The purpose of this week’s data dive is for you to learn a bit more about your data by running summary statistics and basic plots.
Your RMarkdown notebook for this data dive should contain the following:
A numeric summary of data for at least 2 columns of
data
For categorical columns, this should include unique values and counts [x]
For numeric columns, this includes min/max, central tendency, and some notion of distribution (e.g., quantiles) [x]
These summaries can be combined
A set of at least 3 novel questions to investigate
informed by the following:
column summaries (i.e., the above bullet)
data documentation
your project’s goals/purpose
Address at least one of the above questions using an aggregation function
Visual summaries (i.e., visualizations) of 2 or more
columns of your data
This should include distributions at least
In addition, you should consider trends, correlations, and interactions between variables
Use different channels (e.g., color) to show how categorical variables interact with continuous variables
For each of the above tasks, you must explain to the reader what insight was gathered, its significance, and any further questions you have which might need to be further investigated.
I will be using NFL Standings data in this week’s data dive.
I first want to import my data, then get a better idea of what I am working with by running head(). This will let me see the first few rows of the data.
standings <- readr::read_csv('https://raw.githubusercontent.com/rfordatascience/tidytuesday/master/data/2020/2020-02-04/standings.csv')
## Rows: 638 Columns: 15
## ── Column specification ────────────────────────────────────────────────────────
## Delimiter: ","
## chr (4): team, team_name, playoffs, sb_winner
## dbl (11): year, wins, loss, points_for, points_against, points_differential,...
##
## ℹ Use `spec()` to retrieve the full column specification for this data.
## ℹ Specify the column types or set `show_col_types = FALSE` to quiet this message.
head(standings)
## # A tibble: 6 × 15
## team team_name year wins loss points_for points_against
## <chr> <chr> <dbl> <dbl> <dbl> <dbl> <dbl>
## 1 Miami Dolphins 2000 11 5 323 226
## 2 Indianapolis Colts 2000 10 6 429 326
## 3 New York Jets 2000 9 7 321 321
## 4 Buffalo Bills 2000 8 8 315 350
## 5 New England Patriots 2000 5 11 276 338
## 6 Tennessee Titans 2000 13 3 346 191
## # ℹ 8 more variables: points_differential <dbl>, margin_of_victory <dbl>,
## # strength_of_schedule <dbl>, simple_rating <dbl>, offensive_ranking <dbl>,
## # defensive_ranking <dbl>, playoffs <chr>, sb_winner <chr>
Just looking at the first few columns, I see a few character type columns, and a few double type columns.

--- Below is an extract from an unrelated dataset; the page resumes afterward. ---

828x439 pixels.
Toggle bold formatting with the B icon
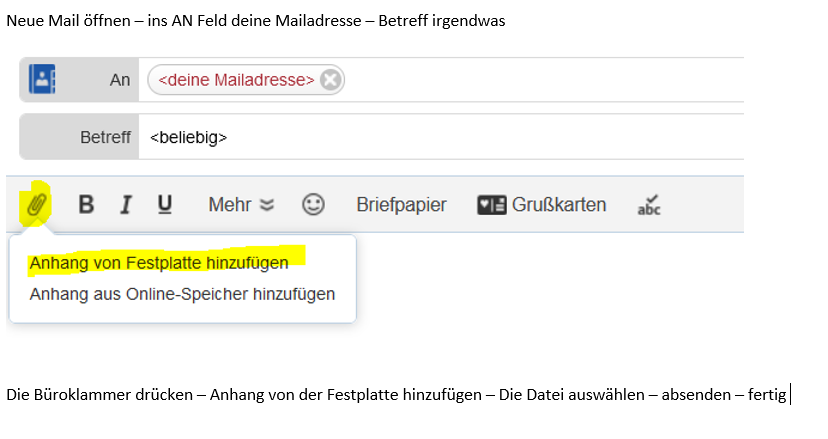tap(86, 204)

How many teams are there in the NFL?
library(tidyverse)
## ── Attaching core tidyverse packages ──────────────────────── tidyverse 2.0.0 ──
## ✔ dplyr 1.1.4 ✔ readr 2.1.4
## ✔ forcats 1.0.0 ✔ stringr 1.5.1
## ✔ ggplot2 3.4.4 ✔ tibble 3.2.1
## ✔ lubridate 1.9.3 ✔ tidyr 1.3.0
## ✔ purrr 1.0.2
## ── Conflicts ────────────────────────────────────────── tidyverse_conflicts() ──
## ✖ dplyr::filter() masks stats::filter()

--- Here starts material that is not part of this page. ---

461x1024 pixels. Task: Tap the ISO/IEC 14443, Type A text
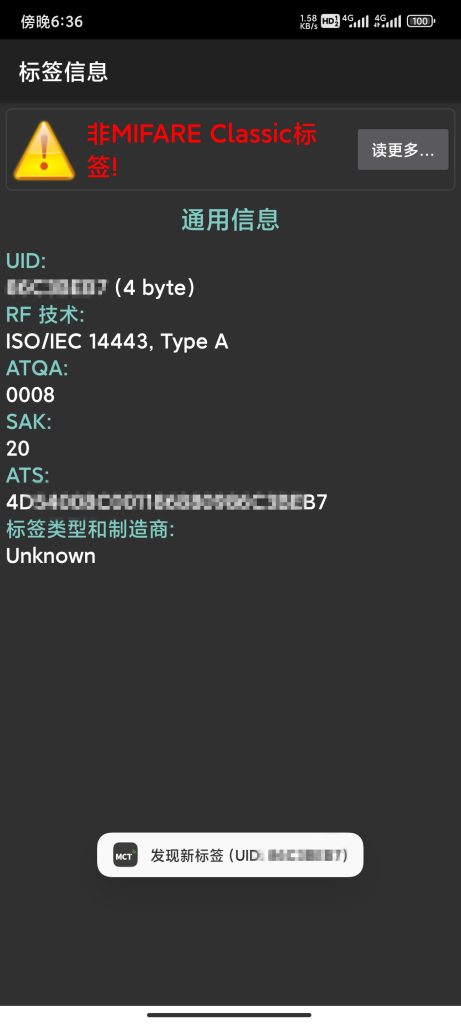coord(117,342)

## ✖ dplyr::lag() masks stats::lag()
## ℹ Use the conflicted package (<http://conflicted.r-lib.org/>) to force all conflicts to become errors
standings |>
distinct(team_name) |>
count()
## # A tibble: 1 × 1
## n
## <int>
## 1 32
How many wins does a team need to have to be in the top 75% quantile of wins?
standings |>
pluck('wins') |>
quantile()
## 0% 25% 50% 75% 100%
## 0 6 8 10 16
What is the average number of wins in a season?
standings |>
pluck('wins') |>
mean() |>
round()
## [1] 8
How many times has each team made it to the playoffs, and of those playoff teams, how many won the Superbowl?

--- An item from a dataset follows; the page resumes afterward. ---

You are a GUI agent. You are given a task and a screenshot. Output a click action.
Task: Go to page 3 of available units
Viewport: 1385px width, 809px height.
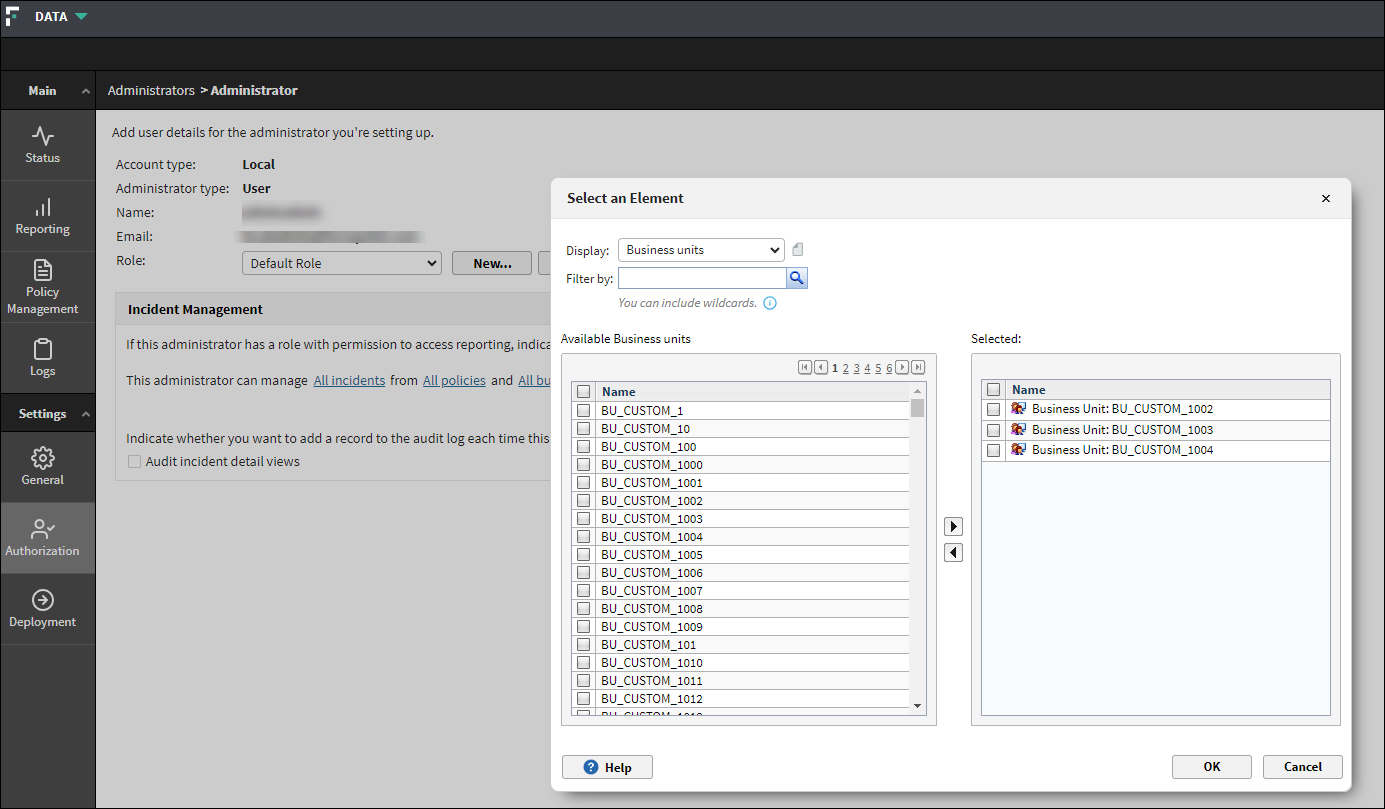(857, 368)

I want to start by counting how many times each team made it to the playoffs.
standings |>
group_by(team_name) |>
filter(playoffs == 'Playoffs') |>
count()
## # A tibble: 32 × 2
## # Groups: team_name [32]
## team_name n
## <chr> <int>
## 1 49ers 6
## 2 Bears 5
## 3 Bengals 7
## 4 Bills 2
## 5 Broncos 9
## 6 Browns 1
## 7 Buccaneers 5
## 8 Cardinals 4
## 9 Chargers 7
## 10 Chiefs 9
## # ℹ 22 more rows
I want to plot this to better understand how each team performed.
playoff_counts <- standings |>
group_by(team_name) |>
filter(playoffs == 'Playoffs') |>
count()
# There are too many teams to display at once, so I will only display the top 75 quantile of playoff counts.
playoff_counts |>
pluck('n') |>
quantile()
## 0% 25% 50% 75% 100%
## 1.00 4.75 7.00 9.00 17.00
high_playoff_counts <- playoff_counts |>
filter(n > 9)
high_playoff_counts |>
ggplot(aes(x = reorder(team_name, n), y = n)) +
geom_bar(stat = "identity", fill = 'blue') +
theme_minimal() +
labs(title = "Top NFL Team Playoff Appearances",
x = "Team",
y = "Number of Playoff Appearances") +
coord_flip()
Next, I want to find the number of Superbowl wins for each team. I will use a similar process to the one I used to find the playoff counts.
superbowl_wins <- standings |>
group_by(team_name) |>
filter(sb_winner == 'Won Superbowl') |>
count() |>
arrange(desc(n))
Next, I want to visualize the number of Superbowl wins with the number of playoff appearances for each Superbowl winning team.
I need to combine the playoff counts with the Superbowl win counts.
playoff_counts |>
inner_join(superbowl_wins, by = 'team_name') |>
ggplot(aes(y = reorder(team_name, n.x))) +
geom_bar(mapping = aes(x = n.x), stat = 'identity', fill = 'blue') +
geom_bar(mapping = aes(x = n.y), stat = 'identity', fill = 'red') +
theme_minimal() +
labs(title = "NFL Playoff Appearances and Super Bowl Wins",
y = "Team",
x = "Number of Playoff Appearances (Blue) and Superbowl Wins (Red)")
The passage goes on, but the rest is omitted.